## Given text:

━━━━━━━━━━

Food Safety and Inspection Service, USDA.
The Food Safety and Inspection Service (FSIS) is establishing January 1, 2010, as the uniform compliance date for new food labeling regulations that are issued between January 1, 2007, and December 31, 2008. FSIS periodically announces uniform compliance dates for new meat and poultry food labeling requirements to minimize the economic impact of label changes. On December 14, 2004, FSIS issued a final rule announcing that it will adopt uniform compliance dates and established January 1, 2008, as the uniform compliance date for food labeling regulations that issued between January 1, 2005, and December 31, 2006.
Effective Date: This rule is effective March 5, 2007. Submit comments by April 4, 2007.

━━━━━━━━━━

## Given information:
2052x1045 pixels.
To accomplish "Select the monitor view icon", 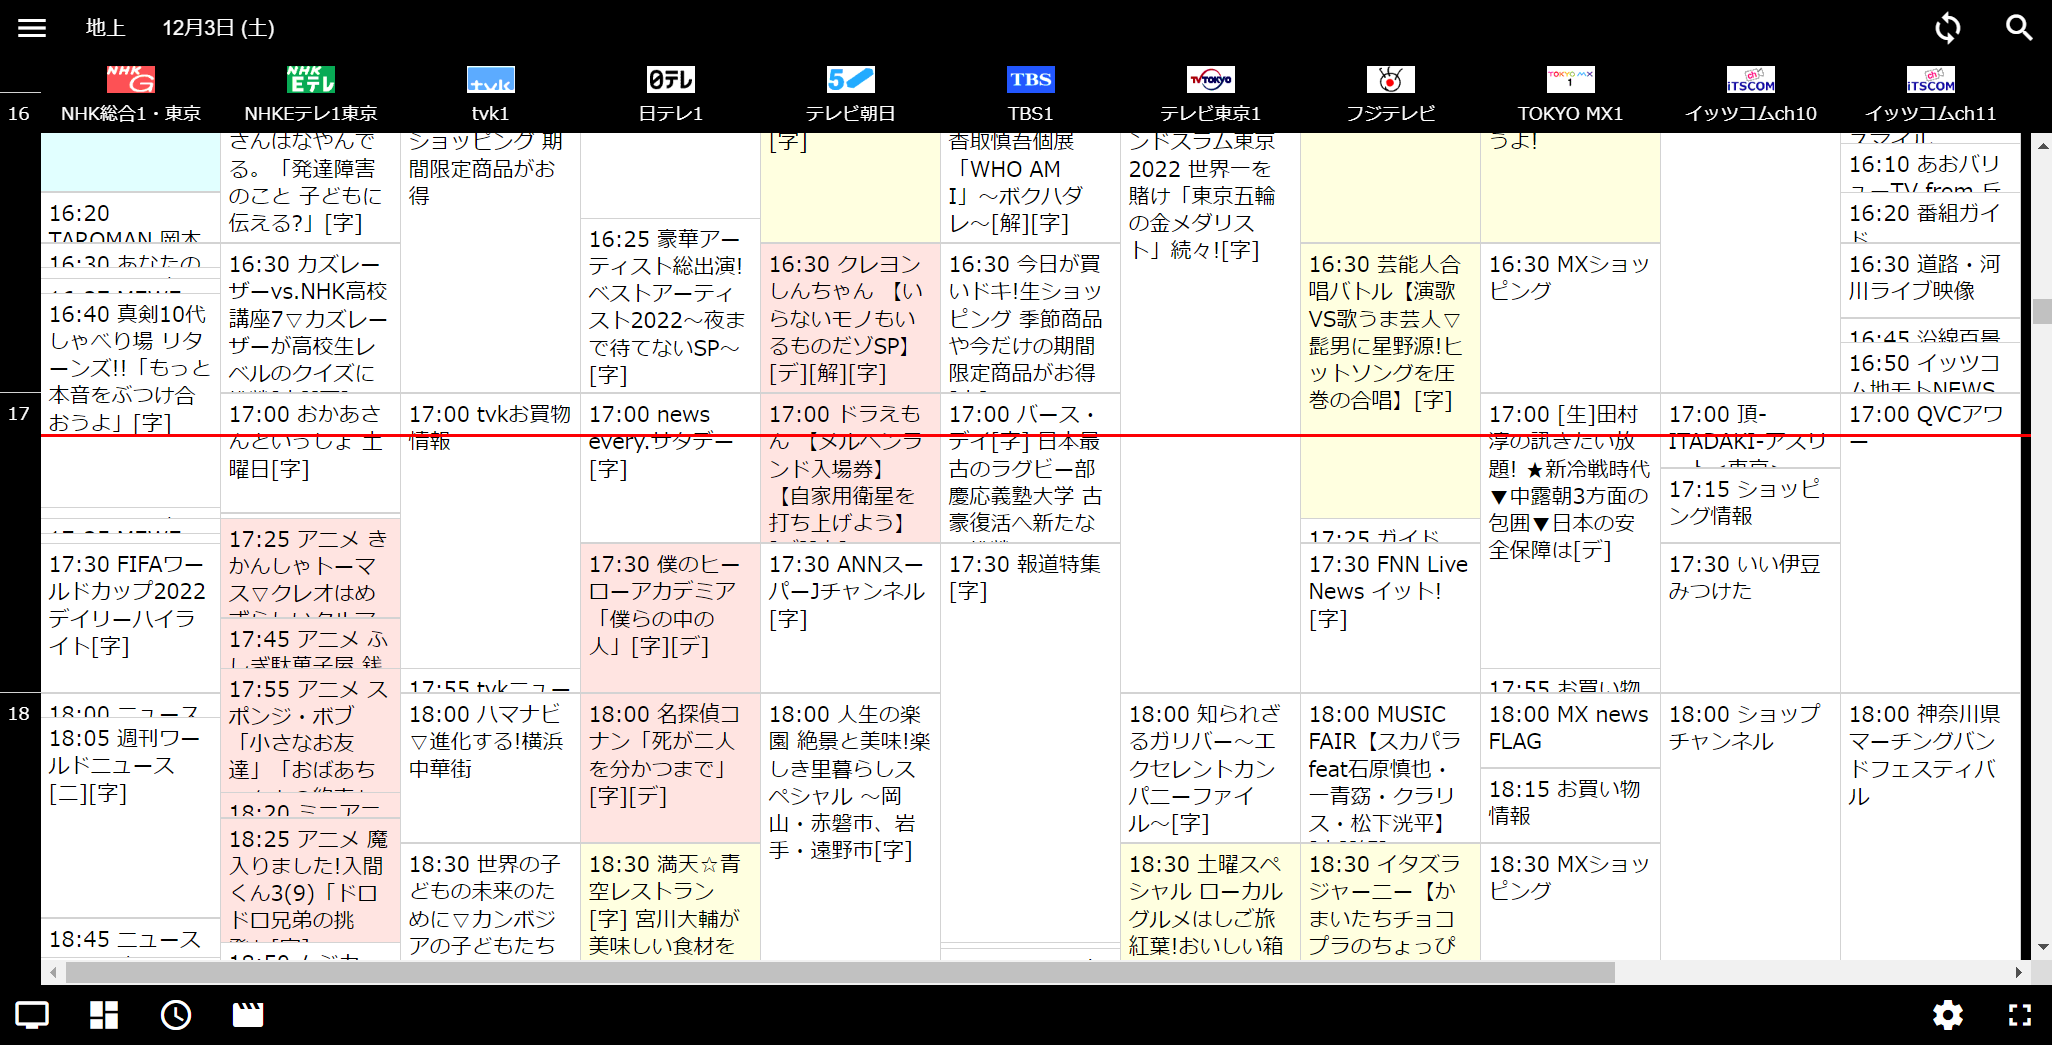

━━━━━━━━━━

## To do:
**a.** Name every date in the FSIS labeling notice that falls in the year 2007.
**b.** According to the FSIS labeling notice, why does the agency periodically announce uniform compliance dates for new meat and poultry labeling requirements?
**c.** Write what comes next in the FSIS labeling notice, picking up right after its final line.

## Task results:
**a.** January 1, 2007; March 5, 2007; April 4, 2007

**b.** To minimize the economic impact of label changes.

**c.**
FSIS invites interested persons to submit comments on this final rule. Comments may be submitted by any of the following methods:
- Federal eRulemaking Portal: This Web site provides the ability to type short comments directly into the comment field on this Web page or attach a file for lengthier comments. Go to http://www.regulations.gov and, in the “Search for Open Regulations” box, select “Food Safety and Inspection Service” from the Agency drop-down menu, then click on “Submit.” In the Docket ID column, select the FDMS Docket Number FSIS-2006-0045 to submit or view public comments and to view supporting and related materials available electronically.
- Mail, including floppy disks or CD-ROM's, and hand- or courier-delivered items: Send to FSIS Docket Room, Docket Clerk, U.S. Department of Agriculture (USDA), FSIS, 300 12th Street, SW., Room 102, Cotton Annex Building, Washington, DC 20250.
- Electronic mail: firstname.lastname@example.org.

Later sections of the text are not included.